Soa estranho, mas, no fim das contas, ele quer usar o argumento (equivocado, como se viu) que a dívida está crescendo mais devagar para torpedear a proposta que permite ao mecanismo de desaceleração da dívida funcionar. É mais ou menos como argumentar que o gordinho não precisa mais fazer regime porque o regime que está fazendo reduziu seu ritmo de ganho de peso. Como não resisto a uma sacanagem, podemos entender a forma física do sr. Orelho a partir de suas convicções econômicas.

Numa demonstração da honestidade intelectual que o caracteriza, apresenta o custo com juros da dívida em 2015, quando a taxa de juros era mais alta e as perdas com os swaps cambiais atingiram (a preços de hoje) R$ 131 bilhões, ou 1,7% do PIB. Os dados já disponíveis hoje mostram o custo da dívida em 5,5% do PIB, 3 pontos abaixo   observado no período escolhido a dedo, quatro anos atrás...

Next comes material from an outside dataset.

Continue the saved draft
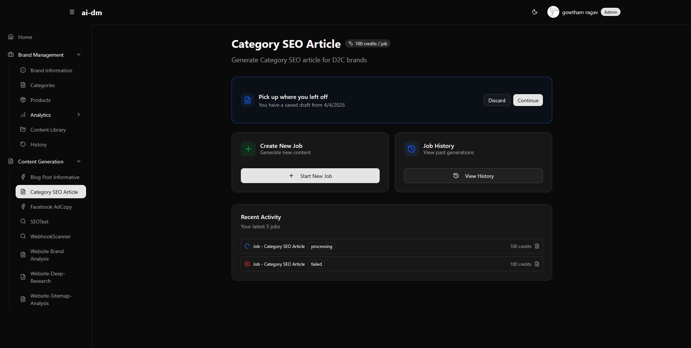Screen dimensions: 691x348 528,100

Afirma finalmente que o problema não é o excesso de gastos, mas crescimento anêmico. Considerando que até a criação do teto de gastos, as despesas federais cresceram cerca de 6% ao ano acima da inflação, o sr. Orelho recomenda como solução que cresçamos pelo menos 6% ao ano. Dado que o crescimento da força de trabalho roda hoje a cerca de 1,5% ao ano (e vai se reduzir com a transição demográfica), bastaria que a produtividade se expandisse ao ritmo de 4,4% ao ano, taxa que, diga-se, jamais foi registrada nos últimos 30 ou 40 anos.

Como dizia um amigo: eu não sou gordo; só não tenho os 2,15m que meu peso requer...

Enfim, entendo que o pessoal heterodoxo não sobrevive sem uma proposta mágica de gastar sem contrapartida de custo, mas vai ter que pensar um pouco mais. De preferência não no banheiro do shopping.




6 comentários:

Ontem no STF soprou uma brisa de racionalidade
econômica.

Qual foi o peso da redução da SELIC nesta melhoria relativa do endividamento?

O professor Oreiro é prova viva que saber escrever bem, não é condição suficiente para saber calcular bem!

"saber escrever bem"

Como? O cara usa "implicar" como verbo transitivo indireto ("implicar em"), prova de desconhecimento da língua portuguesa.

Nossa mãe do céu
Que esculacho

Achei parte do que eu queria sobre o orçamento do japão. Juro da dívida interna e pagamento do vencimento do principal (abatimento da dívida) entra como gasto público. Aqui também é assim? O pagamento do principal é simples rolagem da dívida. Não é escandaloso, não é grave. Conclui sim que a maior parte do tal déficit japonês é este pagamento da parte da dívida interna que vence no exercício orçamentário. Não é gasto e mais gasto para estimular empregos. Só não achei a compra de ETFs contabilizada como gasto público do orçamento fiscal.